I have the following draft for a neural network class. This neural network should learn with TD-lambda. It is started by calling the getRating() function.
But unfortunately, there is an EInvalidOp (invalid floading point operation) error after about 1000 iterations in the following lines:
neuronsHidden[j] := neuronsHidden[j]+neuronsInput[t][i]*weightsInput[i][j]; // input -> hidden
weightsHidden[j][k] := weightsHidden[j][k]+LEARNING_RATE_HIDDEN*tdError[k]*eligibilityTraceOutput[j][k]; // adjust hidden->output weights according to TD-lambda
Why is this error? I can't find the mistake in my code :( Can you help me?
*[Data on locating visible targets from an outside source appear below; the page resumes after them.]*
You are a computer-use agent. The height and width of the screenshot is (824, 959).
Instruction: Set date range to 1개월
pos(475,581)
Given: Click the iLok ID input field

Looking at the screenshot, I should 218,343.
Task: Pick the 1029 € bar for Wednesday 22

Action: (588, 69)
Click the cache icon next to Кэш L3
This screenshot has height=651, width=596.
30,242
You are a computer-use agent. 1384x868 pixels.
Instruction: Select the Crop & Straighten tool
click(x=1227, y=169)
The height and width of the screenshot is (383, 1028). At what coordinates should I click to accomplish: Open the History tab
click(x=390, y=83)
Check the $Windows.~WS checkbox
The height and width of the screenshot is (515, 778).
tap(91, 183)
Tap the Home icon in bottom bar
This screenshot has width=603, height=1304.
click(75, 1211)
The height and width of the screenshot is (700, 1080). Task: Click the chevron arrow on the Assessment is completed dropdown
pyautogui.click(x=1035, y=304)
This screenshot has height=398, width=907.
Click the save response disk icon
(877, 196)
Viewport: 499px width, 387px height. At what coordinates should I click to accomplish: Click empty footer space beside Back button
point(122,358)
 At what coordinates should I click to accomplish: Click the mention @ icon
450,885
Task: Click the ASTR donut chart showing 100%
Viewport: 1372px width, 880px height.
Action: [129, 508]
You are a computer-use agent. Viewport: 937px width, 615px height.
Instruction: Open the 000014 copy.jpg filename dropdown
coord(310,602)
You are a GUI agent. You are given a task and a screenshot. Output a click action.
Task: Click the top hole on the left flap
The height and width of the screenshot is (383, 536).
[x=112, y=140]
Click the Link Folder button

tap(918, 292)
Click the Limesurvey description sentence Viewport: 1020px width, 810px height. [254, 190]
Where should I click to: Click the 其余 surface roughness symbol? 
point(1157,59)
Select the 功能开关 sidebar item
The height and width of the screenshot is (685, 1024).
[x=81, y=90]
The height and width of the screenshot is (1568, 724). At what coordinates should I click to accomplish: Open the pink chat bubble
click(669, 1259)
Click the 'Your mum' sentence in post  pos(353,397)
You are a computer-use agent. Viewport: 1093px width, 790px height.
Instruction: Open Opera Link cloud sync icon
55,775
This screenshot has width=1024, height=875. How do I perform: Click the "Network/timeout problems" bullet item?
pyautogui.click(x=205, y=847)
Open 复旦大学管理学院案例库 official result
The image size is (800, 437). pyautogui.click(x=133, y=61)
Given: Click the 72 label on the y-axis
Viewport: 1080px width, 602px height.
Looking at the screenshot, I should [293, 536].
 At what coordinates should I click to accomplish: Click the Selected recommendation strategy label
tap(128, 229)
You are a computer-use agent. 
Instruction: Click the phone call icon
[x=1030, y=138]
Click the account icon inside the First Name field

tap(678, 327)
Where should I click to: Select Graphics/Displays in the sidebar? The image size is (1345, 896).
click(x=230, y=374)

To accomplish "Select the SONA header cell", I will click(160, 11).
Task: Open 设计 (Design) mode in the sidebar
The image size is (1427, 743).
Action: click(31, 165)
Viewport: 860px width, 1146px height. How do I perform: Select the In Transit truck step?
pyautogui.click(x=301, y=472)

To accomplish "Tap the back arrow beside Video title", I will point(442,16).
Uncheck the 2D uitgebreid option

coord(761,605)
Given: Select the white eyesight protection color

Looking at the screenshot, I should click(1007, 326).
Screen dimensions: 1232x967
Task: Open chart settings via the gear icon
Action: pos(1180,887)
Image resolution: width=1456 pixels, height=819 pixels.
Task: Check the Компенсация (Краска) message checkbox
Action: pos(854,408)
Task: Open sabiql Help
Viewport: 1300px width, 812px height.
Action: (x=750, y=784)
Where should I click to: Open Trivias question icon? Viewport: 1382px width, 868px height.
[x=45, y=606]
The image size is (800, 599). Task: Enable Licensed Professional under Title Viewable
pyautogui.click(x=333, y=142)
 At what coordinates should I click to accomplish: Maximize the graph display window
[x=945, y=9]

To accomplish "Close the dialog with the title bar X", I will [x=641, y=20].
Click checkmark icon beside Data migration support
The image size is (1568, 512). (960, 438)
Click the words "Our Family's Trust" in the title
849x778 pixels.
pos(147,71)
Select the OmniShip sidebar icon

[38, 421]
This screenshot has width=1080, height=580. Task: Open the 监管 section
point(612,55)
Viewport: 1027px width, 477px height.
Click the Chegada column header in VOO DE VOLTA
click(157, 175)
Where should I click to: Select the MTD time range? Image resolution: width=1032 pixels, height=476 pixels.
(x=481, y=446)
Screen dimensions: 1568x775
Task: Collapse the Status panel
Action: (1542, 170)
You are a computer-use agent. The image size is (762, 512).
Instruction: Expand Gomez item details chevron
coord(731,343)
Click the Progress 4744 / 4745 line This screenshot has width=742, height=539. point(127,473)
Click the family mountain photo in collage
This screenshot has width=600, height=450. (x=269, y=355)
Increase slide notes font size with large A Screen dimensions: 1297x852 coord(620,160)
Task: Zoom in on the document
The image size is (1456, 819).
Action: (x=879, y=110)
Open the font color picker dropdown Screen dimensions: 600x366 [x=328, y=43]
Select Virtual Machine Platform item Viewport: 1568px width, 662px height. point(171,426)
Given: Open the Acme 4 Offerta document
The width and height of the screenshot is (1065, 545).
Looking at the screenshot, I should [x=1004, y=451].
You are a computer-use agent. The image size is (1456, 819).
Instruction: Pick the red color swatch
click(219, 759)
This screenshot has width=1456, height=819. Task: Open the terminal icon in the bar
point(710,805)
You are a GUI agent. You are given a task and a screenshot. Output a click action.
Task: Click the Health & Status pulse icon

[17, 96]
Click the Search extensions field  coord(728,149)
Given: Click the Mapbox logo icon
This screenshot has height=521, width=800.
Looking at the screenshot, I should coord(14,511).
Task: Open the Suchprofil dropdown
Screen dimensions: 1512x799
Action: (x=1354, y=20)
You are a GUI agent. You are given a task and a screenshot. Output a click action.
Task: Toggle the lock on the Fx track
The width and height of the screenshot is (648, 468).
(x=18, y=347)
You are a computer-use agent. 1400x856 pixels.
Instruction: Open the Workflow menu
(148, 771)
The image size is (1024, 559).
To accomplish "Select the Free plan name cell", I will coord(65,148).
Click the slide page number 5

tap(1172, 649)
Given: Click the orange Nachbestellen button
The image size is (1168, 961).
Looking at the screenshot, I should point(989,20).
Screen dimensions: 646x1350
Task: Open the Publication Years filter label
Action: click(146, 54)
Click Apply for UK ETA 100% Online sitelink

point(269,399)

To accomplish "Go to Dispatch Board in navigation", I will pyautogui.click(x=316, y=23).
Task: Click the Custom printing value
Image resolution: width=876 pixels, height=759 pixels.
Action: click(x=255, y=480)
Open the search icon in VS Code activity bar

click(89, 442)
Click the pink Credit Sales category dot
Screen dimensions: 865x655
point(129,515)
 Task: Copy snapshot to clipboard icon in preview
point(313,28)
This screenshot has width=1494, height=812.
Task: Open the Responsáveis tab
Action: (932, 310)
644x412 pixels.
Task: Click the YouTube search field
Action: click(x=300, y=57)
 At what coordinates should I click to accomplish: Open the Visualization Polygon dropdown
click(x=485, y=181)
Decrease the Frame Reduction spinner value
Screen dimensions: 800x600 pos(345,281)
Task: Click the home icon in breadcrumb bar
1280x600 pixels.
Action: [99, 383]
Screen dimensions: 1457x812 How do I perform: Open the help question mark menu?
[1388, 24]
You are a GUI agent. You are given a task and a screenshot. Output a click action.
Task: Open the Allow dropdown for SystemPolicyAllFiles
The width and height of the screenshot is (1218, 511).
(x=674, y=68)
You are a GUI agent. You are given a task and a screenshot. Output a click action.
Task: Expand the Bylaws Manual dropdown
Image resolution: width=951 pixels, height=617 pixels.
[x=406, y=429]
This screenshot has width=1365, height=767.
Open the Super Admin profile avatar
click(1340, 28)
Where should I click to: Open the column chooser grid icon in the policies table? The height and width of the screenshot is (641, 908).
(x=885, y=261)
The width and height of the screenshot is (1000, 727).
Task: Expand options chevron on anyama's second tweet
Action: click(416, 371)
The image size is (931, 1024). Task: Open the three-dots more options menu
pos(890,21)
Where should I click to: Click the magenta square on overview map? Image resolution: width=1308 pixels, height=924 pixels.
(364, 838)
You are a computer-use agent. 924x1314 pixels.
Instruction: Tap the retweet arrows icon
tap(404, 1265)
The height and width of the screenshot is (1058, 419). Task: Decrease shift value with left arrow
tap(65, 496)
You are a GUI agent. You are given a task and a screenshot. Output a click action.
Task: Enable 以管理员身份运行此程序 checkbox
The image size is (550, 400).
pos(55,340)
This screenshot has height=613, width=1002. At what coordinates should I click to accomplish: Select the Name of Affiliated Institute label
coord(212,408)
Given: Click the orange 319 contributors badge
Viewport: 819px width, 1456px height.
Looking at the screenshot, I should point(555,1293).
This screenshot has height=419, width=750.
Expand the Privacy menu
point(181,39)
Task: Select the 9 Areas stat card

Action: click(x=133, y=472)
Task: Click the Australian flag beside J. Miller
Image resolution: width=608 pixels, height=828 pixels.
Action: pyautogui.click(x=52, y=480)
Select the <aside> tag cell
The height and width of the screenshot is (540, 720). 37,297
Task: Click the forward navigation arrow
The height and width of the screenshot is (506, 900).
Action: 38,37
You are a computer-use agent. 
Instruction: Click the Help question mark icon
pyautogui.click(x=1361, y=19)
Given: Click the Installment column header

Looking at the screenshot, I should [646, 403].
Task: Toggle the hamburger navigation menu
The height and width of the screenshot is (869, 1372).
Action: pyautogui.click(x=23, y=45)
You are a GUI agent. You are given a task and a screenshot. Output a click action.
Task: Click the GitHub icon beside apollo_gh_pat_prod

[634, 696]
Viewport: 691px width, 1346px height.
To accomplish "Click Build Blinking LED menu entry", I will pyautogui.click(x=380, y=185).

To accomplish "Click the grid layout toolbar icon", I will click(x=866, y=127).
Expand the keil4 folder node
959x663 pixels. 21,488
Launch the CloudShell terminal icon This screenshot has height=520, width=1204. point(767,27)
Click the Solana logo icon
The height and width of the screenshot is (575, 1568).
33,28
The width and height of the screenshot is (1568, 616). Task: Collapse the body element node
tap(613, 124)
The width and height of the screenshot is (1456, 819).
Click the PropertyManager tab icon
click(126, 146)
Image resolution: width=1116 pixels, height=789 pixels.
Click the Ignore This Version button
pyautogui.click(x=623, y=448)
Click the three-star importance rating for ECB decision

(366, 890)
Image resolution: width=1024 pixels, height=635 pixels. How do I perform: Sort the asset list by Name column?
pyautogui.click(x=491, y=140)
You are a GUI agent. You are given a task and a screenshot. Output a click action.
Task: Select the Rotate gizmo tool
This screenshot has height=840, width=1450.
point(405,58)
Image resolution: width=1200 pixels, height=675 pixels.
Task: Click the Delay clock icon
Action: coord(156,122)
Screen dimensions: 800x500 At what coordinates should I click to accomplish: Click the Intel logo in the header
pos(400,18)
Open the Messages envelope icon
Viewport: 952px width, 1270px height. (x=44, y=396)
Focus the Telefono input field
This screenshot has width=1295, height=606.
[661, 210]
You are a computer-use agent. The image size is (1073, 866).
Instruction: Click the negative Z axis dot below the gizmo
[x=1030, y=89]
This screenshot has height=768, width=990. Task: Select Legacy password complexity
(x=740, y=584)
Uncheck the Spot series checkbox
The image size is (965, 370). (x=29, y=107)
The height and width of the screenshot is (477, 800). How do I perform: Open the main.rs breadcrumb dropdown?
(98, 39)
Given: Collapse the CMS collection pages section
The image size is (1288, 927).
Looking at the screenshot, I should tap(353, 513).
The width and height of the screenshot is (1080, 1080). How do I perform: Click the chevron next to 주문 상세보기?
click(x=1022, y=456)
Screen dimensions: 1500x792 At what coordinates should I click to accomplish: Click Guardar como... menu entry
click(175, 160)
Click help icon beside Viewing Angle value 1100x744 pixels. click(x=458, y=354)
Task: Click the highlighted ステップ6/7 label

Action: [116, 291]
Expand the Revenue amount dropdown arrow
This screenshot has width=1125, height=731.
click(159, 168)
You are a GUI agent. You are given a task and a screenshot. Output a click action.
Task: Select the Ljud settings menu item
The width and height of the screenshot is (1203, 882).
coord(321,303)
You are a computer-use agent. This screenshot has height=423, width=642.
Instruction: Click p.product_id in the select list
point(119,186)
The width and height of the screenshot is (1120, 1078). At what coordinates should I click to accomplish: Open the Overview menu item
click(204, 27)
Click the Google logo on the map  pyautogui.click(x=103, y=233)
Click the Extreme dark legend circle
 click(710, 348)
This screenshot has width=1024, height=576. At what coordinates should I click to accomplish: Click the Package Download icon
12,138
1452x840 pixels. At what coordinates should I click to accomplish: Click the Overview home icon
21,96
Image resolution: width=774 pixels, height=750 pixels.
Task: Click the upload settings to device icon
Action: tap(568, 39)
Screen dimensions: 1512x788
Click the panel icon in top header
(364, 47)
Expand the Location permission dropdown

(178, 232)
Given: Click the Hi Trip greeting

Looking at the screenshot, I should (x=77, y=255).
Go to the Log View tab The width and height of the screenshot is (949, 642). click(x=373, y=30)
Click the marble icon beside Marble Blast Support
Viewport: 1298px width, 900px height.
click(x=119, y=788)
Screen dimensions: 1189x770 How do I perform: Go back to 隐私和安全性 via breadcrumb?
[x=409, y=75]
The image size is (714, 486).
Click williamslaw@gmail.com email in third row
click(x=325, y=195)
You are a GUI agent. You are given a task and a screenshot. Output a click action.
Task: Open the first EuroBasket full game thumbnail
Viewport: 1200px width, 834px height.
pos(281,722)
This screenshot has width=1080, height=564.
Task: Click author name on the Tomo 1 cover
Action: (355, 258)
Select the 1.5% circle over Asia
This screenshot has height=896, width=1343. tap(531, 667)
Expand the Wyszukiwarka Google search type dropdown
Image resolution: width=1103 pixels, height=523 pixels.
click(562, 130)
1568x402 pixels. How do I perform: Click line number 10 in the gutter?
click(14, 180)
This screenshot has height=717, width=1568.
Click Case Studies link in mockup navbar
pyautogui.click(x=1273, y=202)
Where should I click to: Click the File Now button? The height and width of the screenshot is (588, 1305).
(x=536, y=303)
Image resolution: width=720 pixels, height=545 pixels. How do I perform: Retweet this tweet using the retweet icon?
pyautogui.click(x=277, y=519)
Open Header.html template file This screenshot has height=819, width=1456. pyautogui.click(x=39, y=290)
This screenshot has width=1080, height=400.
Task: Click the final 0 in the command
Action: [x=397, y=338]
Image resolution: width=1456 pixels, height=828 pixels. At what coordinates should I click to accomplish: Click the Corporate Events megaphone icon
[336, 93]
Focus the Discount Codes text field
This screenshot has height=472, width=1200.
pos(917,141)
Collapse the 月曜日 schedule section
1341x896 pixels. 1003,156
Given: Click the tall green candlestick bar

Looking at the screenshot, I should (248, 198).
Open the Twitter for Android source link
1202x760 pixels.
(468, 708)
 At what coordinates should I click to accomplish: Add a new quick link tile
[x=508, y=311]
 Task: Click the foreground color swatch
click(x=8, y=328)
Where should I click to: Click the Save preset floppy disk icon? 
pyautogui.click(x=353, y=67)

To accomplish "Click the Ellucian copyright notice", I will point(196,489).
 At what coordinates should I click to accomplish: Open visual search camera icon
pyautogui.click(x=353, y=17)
Thank you very much in advance!
unit uNeuronalesNetz;
interface
uses
Windows, Messages, SysUtils, Variants, Classes, Graphics, Controls, Forms,
Dialogs, ExtCtrls, StdCtrls, Grids, Menus, Math;
const NEURONS_INPUT = 43; // number of neurons in the input layer
NEURONS_HIDDEN = 60; // number of neurons in the hidden layer
NEURONS_OUTPUT = 1; // number of neurons in the output layer
NEURONS_TOTAL = NEURONS_INPUT+NEURONS_HIDDEN+NEURONS_OUTPUT; // total number of neurons in the network
MAX_TIMESTEPS = 42; // maximum number of timesteps possible (after 42 moves: board is full)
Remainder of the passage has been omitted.